One could argue that there are hints Nietzsche embeds a spiritual force or energy in nature itself, in biology. What creates the creators? Where does the will to power come from? But the fundamental difference, as I see it, with any kind of pantheism, even one that equates nature and God, is that pantheisms see a unity underlying everything, so that we as individuals are part of a larger whole. We are a fragment of God, in some sense. Behind the veil of appearances lies a deeper reality. I think Nietzsche was saying exactly the opposite: we are either human trash (the herd), or unique overmen, a product of evolution. There are only appearances, there is no underlying unity; there are not even natural laws; there is only the blinding driving force of the will to power. There is no overarching meaning that can ultimately unify all experience: only a few individuals who can create out of nothing a meaning for themselves (or sometimes for a people).

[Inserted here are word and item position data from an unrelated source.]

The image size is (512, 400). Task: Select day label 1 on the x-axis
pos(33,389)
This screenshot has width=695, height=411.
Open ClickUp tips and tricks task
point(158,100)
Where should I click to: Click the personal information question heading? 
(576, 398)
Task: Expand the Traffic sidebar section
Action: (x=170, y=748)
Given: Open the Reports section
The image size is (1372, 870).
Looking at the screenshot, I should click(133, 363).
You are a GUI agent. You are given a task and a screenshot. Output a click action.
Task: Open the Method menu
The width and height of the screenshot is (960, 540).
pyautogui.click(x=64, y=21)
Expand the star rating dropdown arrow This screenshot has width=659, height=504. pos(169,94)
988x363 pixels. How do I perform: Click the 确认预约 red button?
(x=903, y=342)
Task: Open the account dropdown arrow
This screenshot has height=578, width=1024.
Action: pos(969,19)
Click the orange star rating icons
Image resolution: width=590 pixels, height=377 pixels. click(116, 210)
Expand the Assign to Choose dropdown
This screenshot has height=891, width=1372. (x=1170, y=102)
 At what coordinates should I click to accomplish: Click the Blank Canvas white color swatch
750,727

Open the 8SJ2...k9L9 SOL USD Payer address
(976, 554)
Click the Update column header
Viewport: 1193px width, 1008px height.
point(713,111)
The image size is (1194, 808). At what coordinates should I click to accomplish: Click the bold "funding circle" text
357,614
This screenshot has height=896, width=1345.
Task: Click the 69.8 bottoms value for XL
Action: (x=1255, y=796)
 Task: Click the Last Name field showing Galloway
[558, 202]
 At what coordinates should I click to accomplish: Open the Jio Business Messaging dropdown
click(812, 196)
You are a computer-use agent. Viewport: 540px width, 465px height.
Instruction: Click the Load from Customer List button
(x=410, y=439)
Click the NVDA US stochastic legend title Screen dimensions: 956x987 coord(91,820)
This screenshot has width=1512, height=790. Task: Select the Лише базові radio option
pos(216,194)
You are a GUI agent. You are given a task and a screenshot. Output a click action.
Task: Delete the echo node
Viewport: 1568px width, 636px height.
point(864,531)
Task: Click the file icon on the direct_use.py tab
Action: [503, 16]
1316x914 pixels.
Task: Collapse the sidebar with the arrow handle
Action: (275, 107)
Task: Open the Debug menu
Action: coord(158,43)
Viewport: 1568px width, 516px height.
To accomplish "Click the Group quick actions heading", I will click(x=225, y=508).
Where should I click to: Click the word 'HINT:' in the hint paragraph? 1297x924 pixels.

But in the end there is an existential dimension to Nietzsche's thought that might be thought of as his substitute for what had been lost by "the death of God," his own "table of good and evil." It is at least an attitude toward life, maybe even a faith, which probably ends up contradicting some of his statements on religion if you think about it long enough. He called this "amor fati" (love of fate) or the Dionysian attitude or the "sacred Yes." It means saying yes to every experience in life, good or bad, pleasurable or painful. Out of that affirmation of life comes joy. It's not just "accepting the universe," which is what Ivan in The Grand Inquisitor cannot do, because of innocent suffering, but even going beyond that to embracing everything and maybe even reveling in it: cruelty, pain, death, beauty, love, the works! The true test about whether one has achieved this state is at the end of Thus Spoke Zarathustra, where Z. proposes "eternal recurrence," the idea that history is cyclical and we repeat our lives over and over again. Only the person who can will an endless repetition of their life with all of its joys and sorrows has fully reached the Dionysian state. I'm not sure, but maybe this is the same as becoming an overman for Nietzsche, in which case there is a kind of enlightenment at the end of the process of metamorphosis. And images of sleep and waking, and talk of being "awakened" or "the awakened one" occur throughout the text. Maybe it's just the result of Nietzsche's irony in using a religious figure, religious imagery, and scripture-like storytelling to present his attacks on religion, or maybe deep down inside he couldn't fully overcome the "death of God." At the very least, he seems to have been going through a grieving process.

mcw said...

Thank you Chris. That was beautiful. As for Nietzsche, I'll bet he read the Upanishads.